When last we left Dylla four years ago, he had just won the Southeastern Conference championship as a freshman, breaking Ryan Lochte’s record, and hoped to make the 200 fly final in the trials. He did. Today, he’s one of swimming’s sympathetic characters, a victim of a bad call that has become swimming’s equivalent of Jim Joyce’s blown safe call at first to ruin Detroit Tigers pitcher Armando Galarraga’s perfect game. But that was one game.
This was one year.
“I’ll go on record,” said Georgia’s iconic 33-year coach, Jack Bauerle. “It was a bad call. He never touches only one hand. Even at practices at 5:30 in the morning. He’s perfection. To be able to come back as a senior was the most pressurized swim in the NCAAs of my career.”
Looking back, Dylla seems more shocked than angry. He describes the bizarre scene with a wry smile, as if it was all a punch line of a practical joke he finally understood.
He said the momentum a butterflier carries into the first turn is so great it’s almost impossible to turn off the wall with only one hand. Maybe the turbulent water hid his hand. Maybe he was too fast.
Or maybe it was a horrible call.
“Everybody brought video,” Dylla said. “They probably had eight teams’ videos and they wouldn’t look at any of them.”
ESPN offered Bauerle all the video it had. USA Swimming officials were angry. For a week, Dylla’s cell wouldn’t stop vibrating. The winner, defending-champion Shaune Frazier of Florida, sent him a text reading, “I don’t take pride in this title. I didn’t win that race. You won that race.”
However, Dylla slowly transformed himself from swimming’s Galarraga to LeBron James. Think James had incentive to win the NBA crown? Who knew he had so much in common with a swimmer from Littleton?
“You fail in a lot of things in life, whether it’s sports or life or school,” Dylla said. “The biggest thing is how you come back. That’s what makes certain people successful is can they come back, because everybody fails.”
Dylla treated 2011 like his own personal victory podium. He won his fourth consecutive SEC title, was named an academic All-American for the fourth straight year and entered the Leonard Scholars program awarded to his school’s top 30 business students.
After he upset California’s Tom Shields for last year’s NCAA title — when Dylla practically hit each turn with both fists — people came up to him and said, “Congrats to a two-time NCAA champion.” Texas’ entire team gave him the Hook ’em Horns sign.
For all he went through, Dylla now has perspective. “Things happen for a reason,” he said. “You’ve got to trust in that. It made last year 10 times better.”
And yet it would all feel like an all-comers meet if he finishes in the top two here. This past year has been different. After graduating the year before with a 3.53 grade-point average, he went full time for his second degree while training on his own in the Georgia pool. Last summer, when U.S. swimmers established their best times, he had an off meet in the World University Games in Shenzhen, China.
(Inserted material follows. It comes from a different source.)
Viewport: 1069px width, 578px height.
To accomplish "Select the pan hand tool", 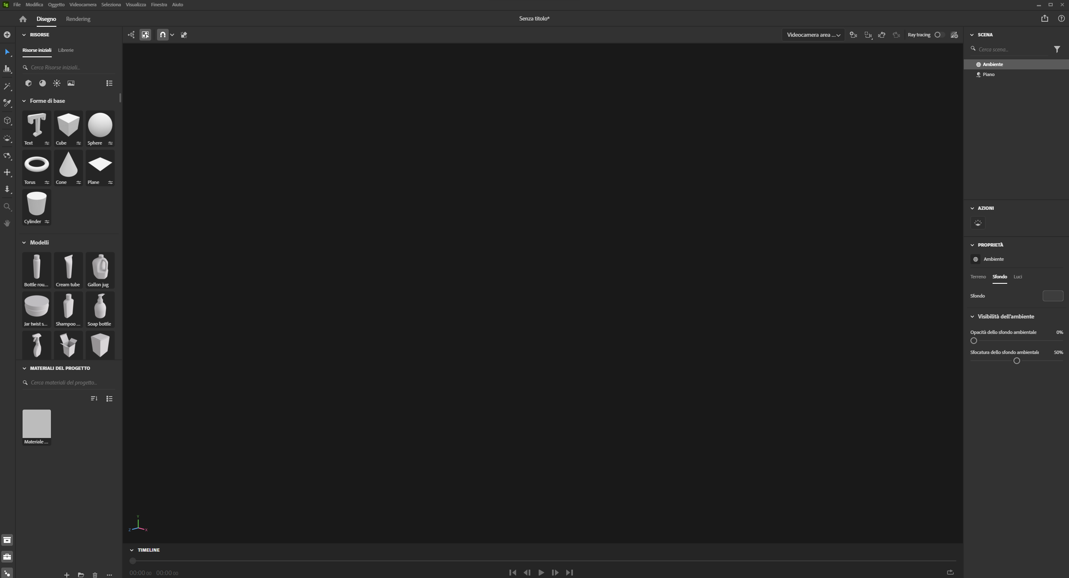I will (7, 223).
He also has another problem if he makes Thursday’s final. There really is only one open Olympic berth. Thursday is basically a formality for one Michael Phelps, the two-time Olympic 200 fly champ who hasn’t lost a final in that event in 10 years.
“I’m just in a time period where the greatest swimmer of all time is swimming,” said Dylla, who will also swim the 100 fly Saturday. It likely will be his last race. Whether he leaves a mark in London, he has left a mark in American swimming circles.
Two years ago, when he calmly returned to the pool deck after his DQ to cheer on Georgia’s relay, the crowd gave him a standing ovation.
“He changed our program for the better,” Bauerle said. “I’ll be forever thankful. … By the time I finish coaching, he’ll be the mayor of Denver.”